Data processing: speech signal processing – linguistics – language – Speech signal processing – For storage or transmission
Reexamination Certificate
2000-05-19
2003-02-11
Dorvil, Richemond (Department: 2654)
Data processing: speech signal processing, linguistics, language
Speech signal processing
For storage or transmission
C704S204000, C704S211000
Reexamination Certificate
active
06519558
ABSTRACT:
BACKGROUND OF THE INVENTION
1. Field of the Invention
The present invention relates to a signal processing method and apparatus in which a coded signal is decoded and its pitch is shifted, and an information-serving medium for serving a program which implements the signal decoding and pitch shifting.
2. Description of the Related Art
There has been known a technique for shifting the interval (pitch) of a sound signal by re-sampling the sound signal recorded in a pulse code-modulated (PCM) state at intervals different from those at which the sound signal has been sampled for pulse code compression (PCM). For example, a sound one octave lower than an original sound signal can be reproduced by reproducing, as sample values acquired at the original sampling rate, a two times larger number of sample values than that of the original sound signal sample values, acquired by sampling at a sampling rate two times higher than the original sampling rate within the same unit time as that for the original sound signal, while interpolating the difference between the original sound signal sample values, or by reproducing at the original sampling rate each of the samples acquired by re-sampling, by which the number original sound signal samples is halved. However, when a sound having a higher pitch than the original sound is reproduced (namely, the sound pitch is raised), so-called aliasing will take place. To avoid this, it is necessary to pass a signal yet to re-sample through a low-pass filter for example. In the above example, a part of the sample after being re-sampled coincides with the original sample. However, the sample part is not always necessary. Generally, by re-sampling the sound signal at an arbitrary rate while interpolating the difference between samples, it is possible to shift the interval (namely, to control the pitch).

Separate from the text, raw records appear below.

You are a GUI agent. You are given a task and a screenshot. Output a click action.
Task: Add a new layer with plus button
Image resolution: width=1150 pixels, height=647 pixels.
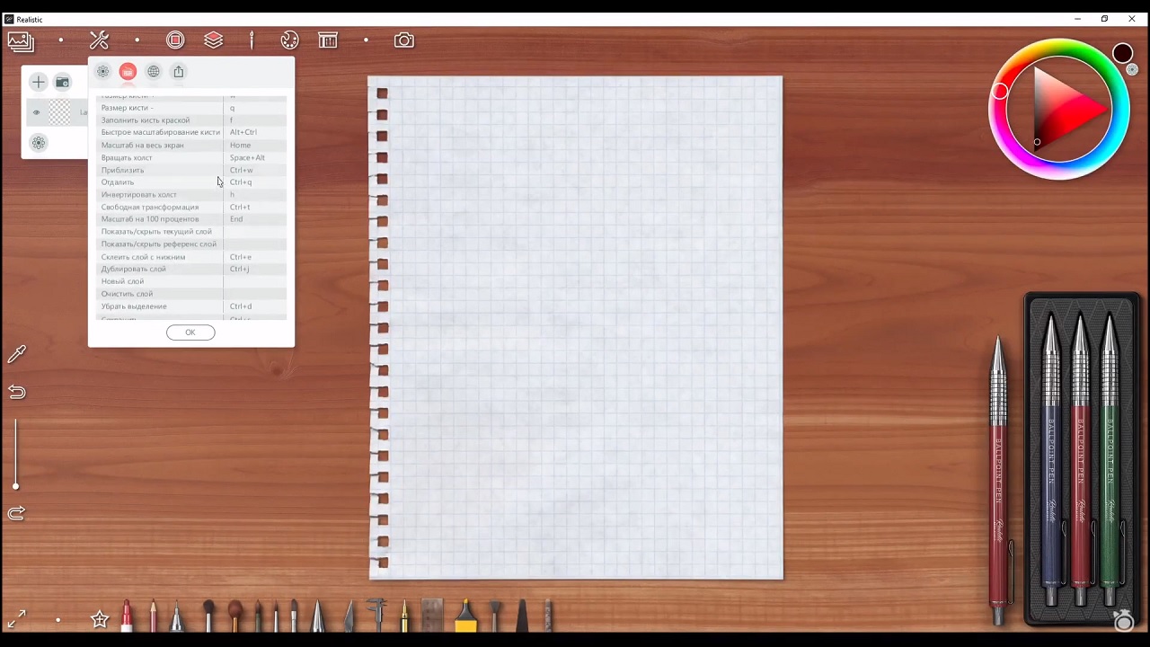[38, 83]
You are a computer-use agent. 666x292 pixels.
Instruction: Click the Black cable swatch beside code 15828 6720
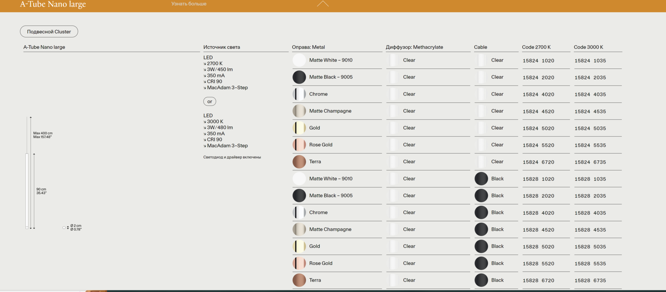click(x=481, y=280)
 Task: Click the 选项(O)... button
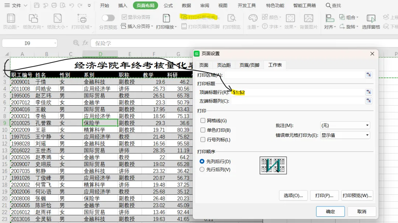[x=293, y=195]
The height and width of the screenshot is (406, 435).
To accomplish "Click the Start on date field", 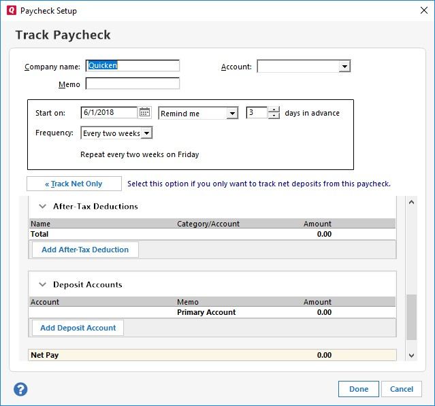I will 109,113.
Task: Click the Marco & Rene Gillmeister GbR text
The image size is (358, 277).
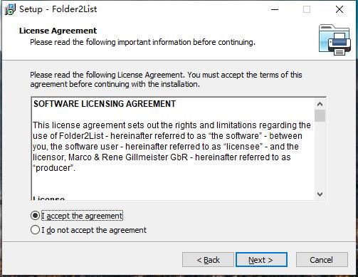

On the other hand, a highly efficient coding method has been proposed to compress an audio or sound data with little degradation in sound quality of the data in hearing the sound. An audio signal can be coded with a high efficiency in various manners. The highly efficient audio data coding methods include, for example, a so-called transform coding being a blocked frequency band division method in which an audio signal on a time base is blocked in predetermined time units, the time base signal in each block is transformed (spectrum-transformed) to a signal on a frequency base, the signal thus acquired is divided into a plurality of frequency bands, and the signal in each subband is coded, and a so-called subband coding (SBC) being a non-blocked frequency band division method in which an audio signal on a time base is divided into a plurality of frequency bands without blocking it, and the signal in each subband is coded.
The subband coding (SBC) uses a subband filter which is a so-called quadrature mirror filter (QMF) or the like. The QMF filter is known from the publication “Digital Coding of Speech in Subbands” (R. E. Crochiere, Bell Syst. Tech. J., Vol, 55, No. 8, 1976). The QMF filter is characterized in that when two bands having the same bandwidth are recombined later, no aliasing will take place. More specifically, there is a fact that an aliasing taking place in a signal halved, for example, for the band division and an aliasing taking place in a signal synthesized by recombining the half signals, will cancel each other. Therefore, if the signal of each subband is coded with a sufficiently high accuracy, the QMF filter can eliminate almost perfectly the loss caused by the signal coding.
Also the publication “Polyphase Quadrature Filters—A New Subband Coding Technique” (Joseph H. Rothweiler, ICASSP 83, Boston) describes a polyphase quadrature filters which provide an equal-bandwidth division by filters. The PQF filter is characterized in that a signal can be divided into a plurality of equal-width subbands at a time and no aliasing takes place when the signals of the subbands are recombined later. More particularly, an aliasing taking place between a signal thinned at a rate for each bandwidth and an adjoining subband and an aliasing taking place between adjoining subbands recombined later, will cancel each other. Therefore, if the signal of each subband is coded with a sufficiently high accuracy, the PQF filter can eliminate almost perfectly the loss caused by the signal coding.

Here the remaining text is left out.